O português cresce a ouvir que as palavras pesam. E por aprendê-las caras e impactantes, desde cedo as começa a poupar. Na Relíquia, a próposito do discurso de Pôncio Pilatos no julgamento de Jesus Cristo, Eça descreve (genialmente) a reação dos ouvintes “E alguns estremeceram – crentes de que todas as palavras têm um poder sobrenatural e tornam vivas as coisas pensadas”.
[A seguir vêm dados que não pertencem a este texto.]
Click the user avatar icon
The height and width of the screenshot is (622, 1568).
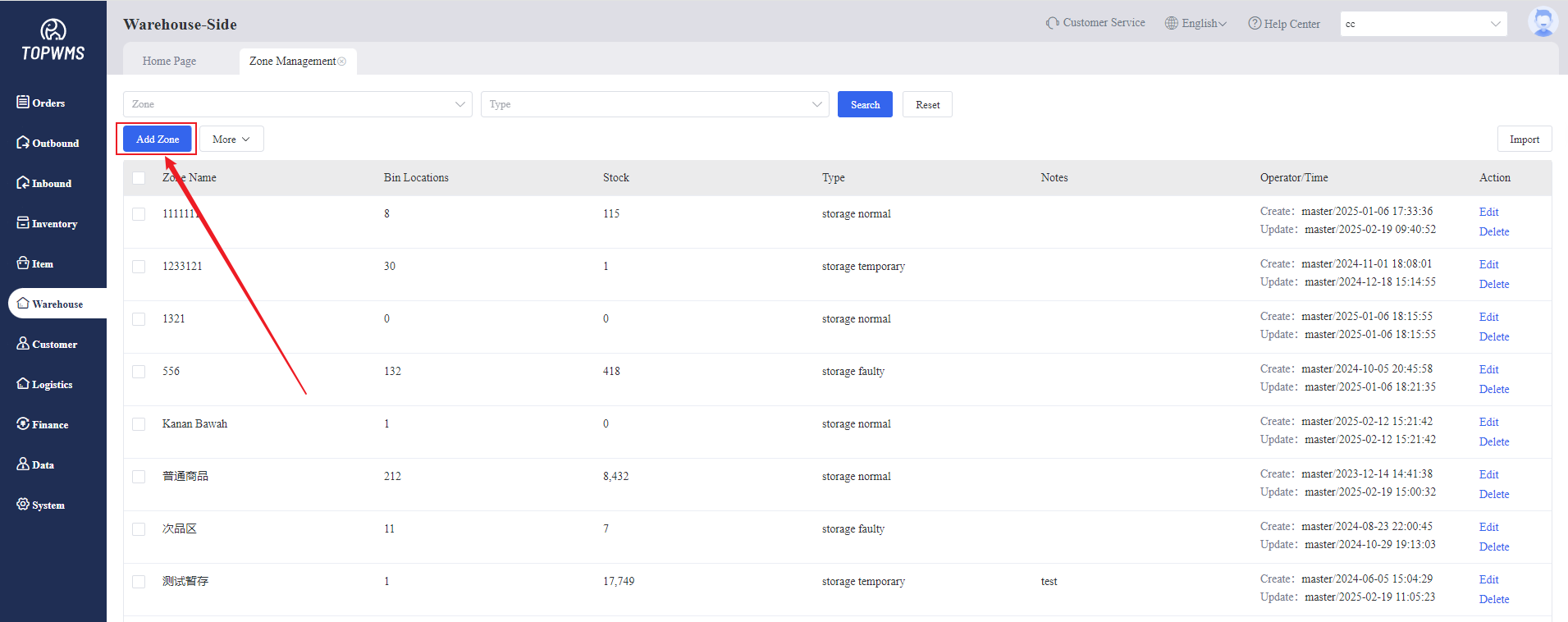[x=1543, y=22]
Ora por Espanha as palavras são mais baratas. Pode ser dos impostos. Não serão caso único. E eu, agarridinha à relação ecónomica entre custo e valor, pensei ver o valor delas diminuir proporcionalmente à curriqueirice com que se utilizam por aqui. Tanto é precioso o filho parido de seus pais como as calças da marca de moda rápida mais conhecida. Quase tudo cabe numa descrição de amável ou porreiro (nas suas varianções locais de “majo”, “guay”, “chulo” ou “mono”) e desperdiçam-se quantidades de medidas como “mucho”, “un montón” ou “tan mas tan” como quem oferece batatas fritas com digestivos pós-jantar (tópico para outro dia). Daí inicialmente, não me ter parecido bem.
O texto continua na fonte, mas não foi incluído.